Association Between GABRA1 and Drinking Behaviors in the Collaborative Study on the Genetics of Alcoholism Sample

Authors


  • This national collaborative study was supported by the NIH Grant U10AA08401 from the National Institute on Alcohol Abuse and Alcoholism (NIAAA) and the National Institute on Drug Abuse (NIDA). This research was also supported by a Washington University/Howard Hughes Medical Institute Summer Undergraduate Research Fellowship and Washington University Hoopes Undergraduate Research Award to JP under the mentorship of DMD.

Reprint requests: Danielle M. Dick, PhD, Department of Psychiatry, Washington University School of Medicine, 660 South Euclid Ave. Box 8134, St. Louis, MO 63110; Fax: 314-286-2213; E-mail: dickd@wustl.edu

Abstract

Background: A wealth of literature supports the role of γ-aminobutyric acid (GABA) in neurobiological pathways contributing to alcohol dependence and related phenotypes. Animal studies have consistently tied rodent homologs of the GABAA receptor genes on human chromosome 5q to alcohol-related behaviors; however, human studies have produced mixed results. Family-based association analyses previously conducted in the Collaborative Study on the Genetics of Alcoholism (COGA) sample yielded no evidence of association with Diagnostic and Statistical Manual of Mental Disorder—fourth edition (DSM-IV) alcohol dependence and these genes. As a follow-up to that study, we examined several alcohol-related behaviors in the COGA sample as follows: (1) a broader definition of alcohol dependence, including DSM-III-R symptoms and Feighner criteria (referred to as COGA alcohol dependence); (2) withdrawal; (3) history of alcohol-induced blackouts; (4) level of response to alcohol; (5) age of onset of regular drinking; and (6) age at first drunkenness.

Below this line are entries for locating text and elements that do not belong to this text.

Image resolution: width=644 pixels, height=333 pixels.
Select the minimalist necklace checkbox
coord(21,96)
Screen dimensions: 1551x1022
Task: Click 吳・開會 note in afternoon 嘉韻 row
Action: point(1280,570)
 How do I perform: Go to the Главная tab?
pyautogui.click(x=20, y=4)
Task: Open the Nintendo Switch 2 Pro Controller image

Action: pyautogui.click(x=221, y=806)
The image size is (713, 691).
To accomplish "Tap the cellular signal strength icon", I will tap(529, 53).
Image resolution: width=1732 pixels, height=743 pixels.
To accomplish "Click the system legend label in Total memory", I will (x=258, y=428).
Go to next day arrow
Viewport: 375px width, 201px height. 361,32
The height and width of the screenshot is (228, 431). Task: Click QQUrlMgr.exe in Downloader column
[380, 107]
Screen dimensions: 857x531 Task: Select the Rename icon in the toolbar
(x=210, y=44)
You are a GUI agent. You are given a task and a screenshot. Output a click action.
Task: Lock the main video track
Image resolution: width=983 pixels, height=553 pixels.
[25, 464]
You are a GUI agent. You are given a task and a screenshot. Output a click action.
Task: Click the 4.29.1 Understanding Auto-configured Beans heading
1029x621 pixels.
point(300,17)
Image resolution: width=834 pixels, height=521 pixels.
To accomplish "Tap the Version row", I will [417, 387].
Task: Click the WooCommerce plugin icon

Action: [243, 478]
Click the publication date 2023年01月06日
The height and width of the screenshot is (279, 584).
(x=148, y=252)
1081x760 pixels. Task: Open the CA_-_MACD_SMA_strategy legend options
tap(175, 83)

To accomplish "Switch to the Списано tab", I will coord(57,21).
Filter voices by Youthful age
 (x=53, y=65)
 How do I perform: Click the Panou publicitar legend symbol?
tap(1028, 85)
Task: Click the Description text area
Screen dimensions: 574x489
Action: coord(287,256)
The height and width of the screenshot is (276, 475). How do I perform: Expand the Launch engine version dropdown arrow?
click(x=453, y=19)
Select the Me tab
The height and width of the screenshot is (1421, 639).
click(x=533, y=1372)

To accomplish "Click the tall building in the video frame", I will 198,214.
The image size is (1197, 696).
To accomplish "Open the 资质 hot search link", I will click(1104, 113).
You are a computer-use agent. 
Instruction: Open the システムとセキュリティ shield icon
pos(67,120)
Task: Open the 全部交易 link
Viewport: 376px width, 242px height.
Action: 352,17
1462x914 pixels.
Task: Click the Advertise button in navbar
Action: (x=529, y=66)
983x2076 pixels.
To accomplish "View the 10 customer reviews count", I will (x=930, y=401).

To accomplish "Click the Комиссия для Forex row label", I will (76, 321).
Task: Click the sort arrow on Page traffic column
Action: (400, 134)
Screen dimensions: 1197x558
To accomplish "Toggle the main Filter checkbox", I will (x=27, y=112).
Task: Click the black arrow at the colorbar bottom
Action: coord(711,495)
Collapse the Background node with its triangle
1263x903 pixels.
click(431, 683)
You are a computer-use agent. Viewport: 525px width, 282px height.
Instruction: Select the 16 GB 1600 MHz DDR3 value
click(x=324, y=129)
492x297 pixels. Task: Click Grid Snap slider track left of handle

Methods: Family-based association tests were conducted, using multiple single-nucleotide polymorphisms (SNPs) in each of the 4 GABAA receptor genes on chromosome 5q.

Results: In GABRA1, we found evidence of association with several of the drinking behavior phenotypes, including COGA alcohol dependence, history of blackouts, age at first drunkenness, and level of response to alcohol. We did not find consistent evidence of association with the remaining genes and any of the phenotypes.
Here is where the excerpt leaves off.